■ **Records supplied**:
┌──
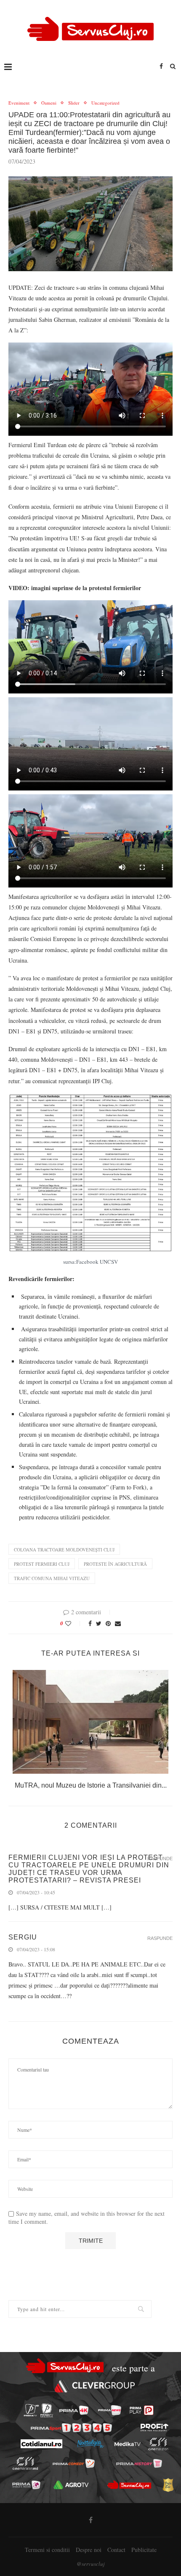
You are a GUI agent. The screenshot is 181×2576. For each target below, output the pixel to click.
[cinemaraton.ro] (158, 2444)
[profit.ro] (154, 2427)
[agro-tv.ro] (71, 2485)
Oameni (48, 102)
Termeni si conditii (47, 2550)
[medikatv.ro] (127, 2444)
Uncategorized (105, 102)
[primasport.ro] (71, 2427)
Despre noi (88, 2550)
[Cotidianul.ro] (41, 2443)
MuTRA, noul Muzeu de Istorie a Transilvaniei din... (91, 1785)
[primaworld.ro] (26, 2485)
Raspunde (160, 1858)
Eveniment (18, 102)
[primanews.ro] (109, 2410)
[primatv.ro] (31, 2410)
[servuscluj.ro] (129, 2485)
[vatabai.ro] (168, 2484)
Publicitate (144, 2550)
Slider (74, 102)
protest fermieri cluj (41, 1564)
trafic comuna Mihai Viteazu (52, 1578)
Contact (116, 2550)
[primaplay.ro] (141, 2410)
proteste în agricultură (115, 1564)
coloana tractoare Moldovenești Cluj (64, 1549)
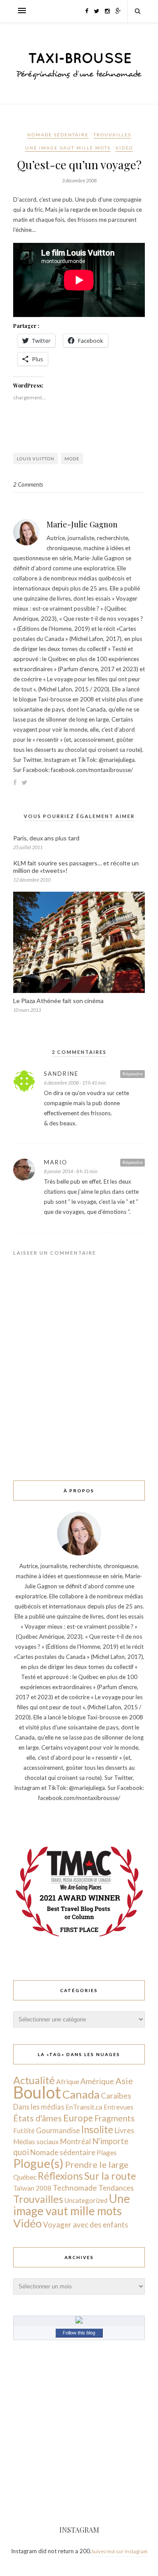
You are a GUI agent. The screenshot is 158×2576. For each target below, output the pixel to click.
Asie (124, 2080)
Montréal (75, 2141)
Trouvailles (112, 134)
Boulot (37, 2092)
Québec (24, 2177)
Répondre (132, 1073)
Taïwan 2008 (32, 2188)
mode (72, 458)
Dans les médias (38, 2107)
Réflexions (60, 2176)
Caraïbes (116, 2095)
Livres (124, 2130)
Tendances (116, 2187)
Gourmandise (58, 2130)
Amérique (97, 2081)
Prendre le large (97, 2164)
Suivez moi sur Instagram (119, 2551)
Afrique (67, 2081)
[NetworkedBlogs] (79, 2321)
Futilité (24, 2131)
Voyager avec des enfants (85, 2224)
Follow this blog (79, 2332)
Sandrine (61, 1073)
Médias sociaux (36, 2141)
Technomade (75, 2187)
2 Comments (28, 484)
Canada (81, 2094)
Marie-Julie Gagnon (82, 524)
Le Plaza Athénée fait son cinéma (58, 1000)
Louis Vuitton (35, 458)
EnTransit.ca (83, 2107)
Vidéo (124, 147)
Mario (56, 1162)
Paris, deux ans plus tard (46, 838)
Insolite (97, 2129)
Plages (107, 2152)
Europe (78, 2117)
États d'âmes (37, 2118)
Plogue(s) (38, 2163)
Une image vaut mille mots (68, 147)
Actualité (34, 2080)
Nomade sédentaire (58, 134)
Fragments (114, 2118)
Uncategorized (86, 2200)
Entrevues (118, 2107)
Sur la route (110, 2176)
└──
Copy everything above from the line holding "[servuscluj.ro] (129, 2485)" down to the line holding "Mario (56, 1162)", both ends included, exactly as it stands and without the pictures.

■ **Solved exercise**:
[servuscluj.ro] (129, 2485)
[vatabai.ro] (168, 2484)
Publicitate (144, 2550)
Slider (74, 102)
protest fermieri cluj (41, 1564)
trafic comuna Mihai Viteazu (52, 1578)
Contact (116, 2550)
[primaplay.ro] (141, 2410)
proteste în agricultură (115, 1564)
coloana tractoare Moldovenești Cluj (64, 1549)
You are a GUI agent. The screenshot is 158×2576. For each target below, output the pixel to click.
Asie (124, 2080)
Montréal (75, 2141)
Trouvailles (112, 134)
Boulot (37, 2092)
Québec (24, 2177)
Répondre (132, 1073)
Taïwan 2008 (32, 2188)
mode (72, 458)
Dans les médias (38, 2107)
Réflexions (60, 2176)
Caraïbes (116, 2095)
Livres (124, 2130)
Tendances (116, 2187)
Gourmandise (58, 2130)
Amérique (97, 2081)
Prendre le large (97, 2164)
Suivez moi sur Instagram (119, 2551)
Afrique (67, 2081)
[NetworkedBlogs] (79, 2321)
Futilité (24, 2131)
Voyager avec des enfants (85, 2224)
Follow this blog (79, 2332)
Sandrine (61, 1073)
Médias sociaux (36, 2141)
Technomade (75, 2187)
2 Comments (28, 484)
Canada (81, 2094)
Marie-Julie Gagnon (82, 524)
Le Plaza Athénée fait son cinéma (58, 1000)
Louis Vuitton (35, 458)
EnTransit.ca (83, 2107)
Vidéo (124, 147)
Mario (56, 1162)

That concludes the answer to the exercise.